Abhishek Sharma

Posted on Apr 28

I Had No Idea Which Endpoint Was Slowest. So I Built My Own Metrics.

#go #metrics #backend #buildinpublic

In Part 10, I added structured logging and request IDs. I could now trace a single request through my entire backend — every log line tagged, searchable, debuggable in seconds.

But I still couldn't answer basic questions:

How many requests did /entries handle today?
What's the average response time for /login?
Which endpoint is the slowest?
Are errors increasing?

I had detailed logs for individual requests but zero visibility into the system as a whole. That's like having a microscope but no dashboard. I needed metrics.

What Metrics Actually Are

Logs tell you what happened to one request. Metrics tell you what's happening across all requests.

Three types:

Counters — only go up. Total requests, total errors. "We've served 50,000 requests since boot."
Gauges — go up and down. In-flight requests right now. "There are 3 requests being processed."
Latency stats — how fast. Average, min, max response time. "/entries averages 45ms but spiked to 2000ms."

I could have used Prometheus. But I wanted to understand what a metrics system actually does before adding a library. So I built one from scratch.

The Metrics Struct

type Metrics struct {
    mu sync.RWMutex

    // Counters (only increase)
    requestCount map[string]int64
    errorCount   map[string]int64

    // Gauges (go up and down)
    inFlight map[string]int64

    // Latency stats
    totalLatency map[string]float64
    minLatency   map[string]float64
    maxLatency   map[string]float64
}

Every field is a map[string] keyed by endpoint path. /entries, /login, /health — each gets its own counters.
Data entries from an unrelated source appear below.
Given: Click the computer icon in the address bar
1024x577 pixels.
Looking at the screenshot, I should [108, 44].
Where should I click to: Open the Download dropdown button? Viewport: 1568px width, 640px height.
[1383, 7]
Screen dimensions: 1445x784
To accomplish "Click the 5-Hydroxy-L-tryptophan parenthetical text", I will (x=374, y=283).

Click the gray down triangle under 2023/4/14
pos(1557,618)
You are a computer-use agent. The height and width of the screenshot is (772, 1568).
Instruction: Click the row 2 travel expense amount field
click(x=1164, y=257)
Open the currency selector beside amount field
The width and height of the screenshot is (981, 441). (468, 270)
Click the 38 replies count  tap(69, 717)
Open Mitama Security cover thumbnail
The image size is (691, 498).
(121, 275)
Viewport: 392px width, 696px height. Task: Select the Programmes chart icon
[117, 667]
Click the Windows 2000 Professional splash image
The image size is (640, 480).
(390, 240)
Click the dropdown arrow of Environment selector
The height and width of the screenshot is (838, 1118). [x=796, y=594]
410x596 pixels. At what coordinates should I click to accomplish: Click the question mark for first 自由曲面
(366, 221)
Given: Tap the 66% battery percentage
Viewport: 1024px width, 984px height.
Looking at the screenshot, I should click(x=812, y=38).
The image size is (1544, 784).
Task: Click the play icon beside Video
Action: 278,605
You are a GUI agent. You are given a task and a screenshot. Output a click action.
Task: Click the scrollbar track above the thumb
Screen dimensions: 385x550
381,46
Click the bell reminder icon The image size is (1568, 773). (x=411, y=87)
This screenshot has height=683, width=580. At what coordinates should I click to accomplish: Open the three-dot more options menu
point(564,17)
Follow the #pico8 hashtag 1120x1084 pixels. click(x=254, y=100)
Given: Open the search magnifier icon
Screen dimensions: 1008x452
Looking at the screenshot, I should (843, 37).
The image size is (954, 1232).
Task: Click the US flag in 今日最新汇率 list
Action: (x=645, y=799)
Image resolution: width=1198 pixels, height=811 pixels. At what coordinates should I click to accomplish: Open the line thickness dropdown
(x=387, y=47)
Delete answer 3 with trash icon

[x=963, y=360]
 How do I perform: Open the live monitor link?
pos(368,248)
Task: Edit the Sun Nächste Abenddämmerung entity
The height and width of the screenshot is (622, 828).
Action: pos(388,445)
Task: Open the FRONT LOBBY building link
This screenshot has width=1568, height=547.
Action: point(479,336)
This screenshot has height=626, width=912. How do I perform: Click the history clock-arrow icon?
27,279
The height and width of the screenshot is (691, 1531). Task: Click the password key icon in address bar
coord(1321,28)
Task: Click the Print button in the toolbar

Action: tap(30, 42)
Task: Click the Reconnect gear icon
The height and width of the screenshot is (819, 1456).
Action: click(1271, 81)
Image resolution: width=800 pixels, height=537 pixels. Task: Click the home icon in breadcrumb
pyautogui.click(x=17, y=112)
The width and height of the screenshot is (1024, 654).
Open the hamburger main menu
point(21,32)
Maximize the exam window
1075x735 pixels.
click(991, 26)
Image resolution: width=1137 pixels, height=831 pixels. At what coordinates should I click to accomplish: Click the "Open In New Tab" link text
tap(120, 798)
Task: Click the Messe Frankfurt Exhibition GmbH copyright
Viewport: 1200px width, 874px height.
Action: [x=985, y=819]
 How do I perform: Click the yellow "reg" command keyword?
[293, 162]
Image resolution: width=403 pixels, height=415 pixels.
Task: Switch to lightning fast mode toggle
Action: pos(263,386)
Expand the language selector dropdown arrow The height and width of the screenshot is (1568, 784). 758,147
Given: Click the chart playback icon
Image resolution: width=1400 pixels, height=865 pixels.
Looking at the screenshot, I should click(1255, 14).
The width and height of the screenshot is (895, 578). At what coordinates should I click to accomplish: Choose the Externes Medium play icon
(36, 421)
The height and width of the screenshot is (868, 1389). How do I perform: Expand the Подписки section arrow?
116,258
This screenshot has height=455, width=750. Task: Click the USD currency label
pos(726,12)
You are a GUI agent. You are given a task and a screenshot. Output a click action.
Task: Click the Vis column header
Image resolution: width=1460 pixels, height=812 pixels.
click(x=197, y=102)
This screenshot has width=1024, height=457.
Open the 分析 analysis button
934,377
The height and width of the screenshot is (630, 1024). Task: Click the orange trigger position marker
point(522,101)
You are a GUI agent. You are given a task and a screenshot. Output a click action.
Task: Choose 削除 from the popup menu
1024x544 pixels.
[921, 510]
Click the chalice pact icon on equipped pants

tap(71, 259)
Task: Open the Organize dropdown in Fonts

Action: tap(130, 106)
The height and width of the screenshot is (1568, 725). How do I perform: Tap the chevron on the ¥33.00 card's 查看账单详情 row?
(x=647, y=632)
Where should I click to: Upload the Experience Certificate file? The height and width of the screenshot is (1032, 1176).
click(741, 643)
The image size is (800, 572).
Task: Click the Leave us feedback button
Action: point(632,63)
sync.RWMutex is critical. Multiple goroutines (concurrent requests) read and write these maps simultaneously. Without the mutex, you get a race condition — two goroutines incrementing requestCount["/entries"] at the same time, one write gets lost.

RWMutex specifically lets multiple readers run concurrently (reading metrics is frequent and safe) but locks exclusively for writes. A regular Mutex would block all readers while any single request updates its counter.

Two Functions: Start and Complete

func (m *Metrics) RequestStarted(path string) {
    m.mu.Lock()
    m.inFlight[path]++
    defer m.mu.Unlock()
}

func (m *Metrics) RequestCompleted(path string, duration float64, statusCode int) {
    m.mu.Lock()
    defer m.mu.Unlock()

    m.inFlight[path]--
    m.requestCount[path]++

    if statusCode >= 400 {
        m.errorCount[path]++
    }

    m.totalLatency[path] += duration

    if _, exists := m.minLatency[path]; !exists {
        m.minLatency[path] = math.MaxFloat64
    }
    if duration < m.minLatency[path] {
        m.minLatency[path] = duration
    }
    if duration > m.maxLatency[path] {
        m.maxLatency[path] = duration
    }
}

RequestStarted bumps the in-flight gauge. RequestCompleted decrements it, increments the counter, tracks errors (any status >= 400), and updates latency stats. The min latency trick: initialize to math.MaxFloat64 so the first real duration is always smaller.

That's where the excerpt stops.